A male duck with no mate, 32 large natives trees in the path of an access road and a stream considered sacred by Maori are some of the issues Pike River Coal Ltd worked through to mine coal on Department of Conservation (DOC) administered land on the West Coast.
The underground mine near, and eventually under, Paparoa National Park was approved by a Labour-led Government in 2004, after years of court proceedings. Forest and Bird called it a supreme environmental folly that ignored a DOC analysis of impacts.
Mine general manager Peter Whittall is -- not surprisingly -- in favour of more mining in the conservation estate.
"Pike has demonstrated that it is prepared to mine within the boundaries of its consents and take an active view of that."
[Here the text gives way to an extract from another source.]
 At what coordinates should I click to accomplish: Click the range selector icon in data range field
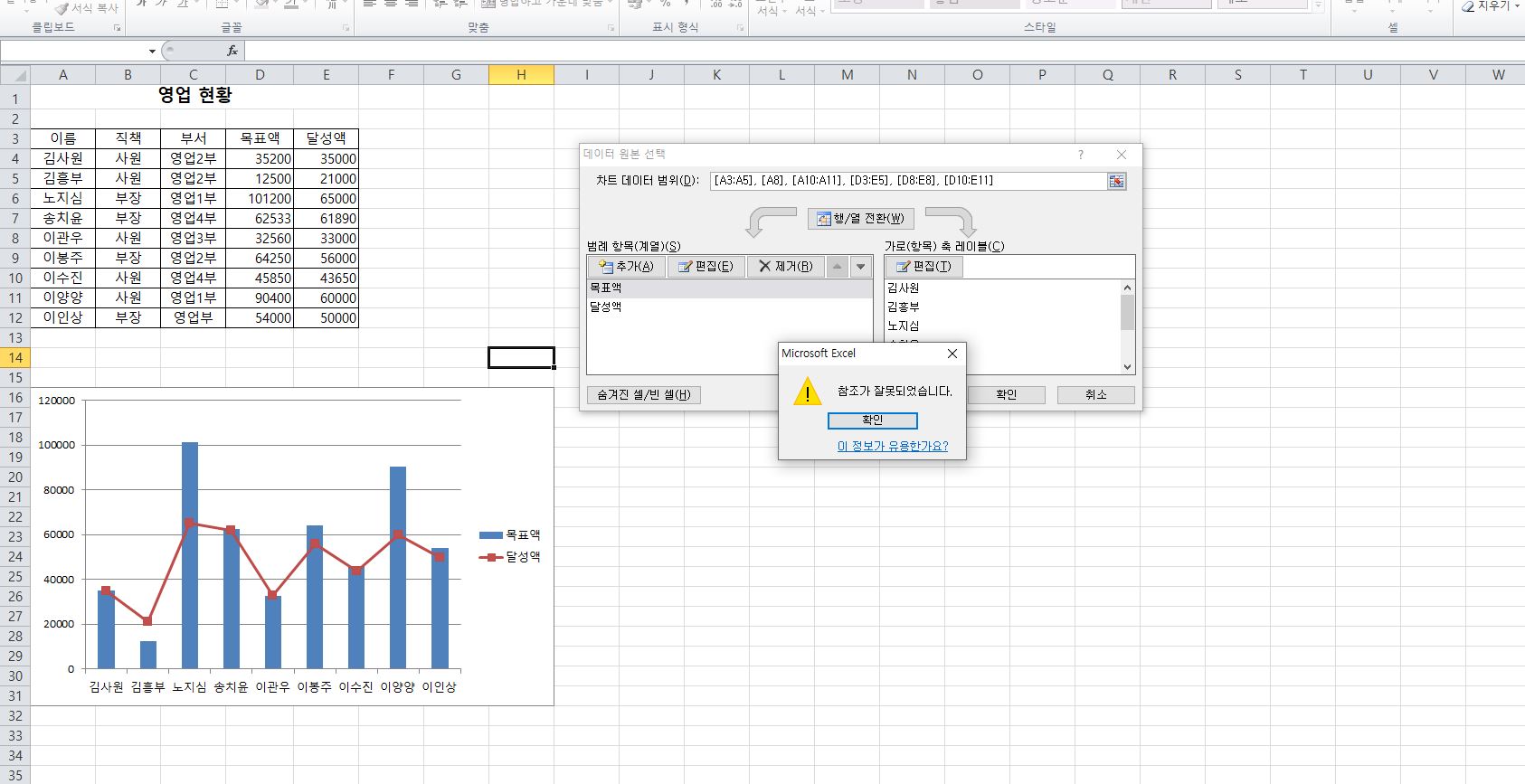(1117, 181)
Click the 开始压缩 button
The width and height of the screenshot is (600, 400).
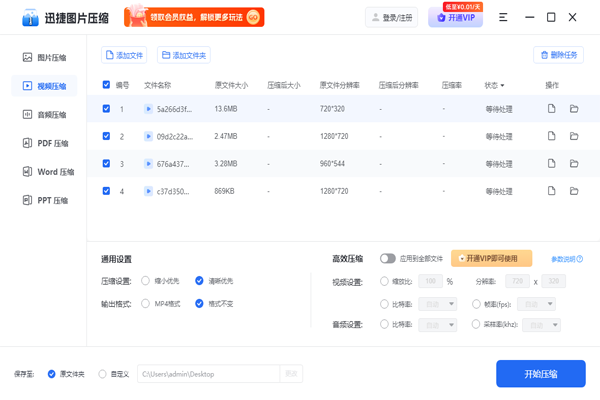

The private sector mine has cost more than $240 million to develop and has just exported its first shipment. During a longer than signalled development phase it has been more in the news for disappointing investors and asking for more money, than for its impact on the environment.
Mr Whittall argues mine activity has enhanced the wildlife in the area.
"There was one blue duck in the whole valley that we were able to find," he said.
Weka arrived in numbers looking for food when road development churned up the soil.
Pike's resource consents require a pest and predator control programme to create a habitat for native birds. Wild goats, which nibble on new shoots, were culled at Christmas and 17 stoats and 229 rats exterminated in the December quarter.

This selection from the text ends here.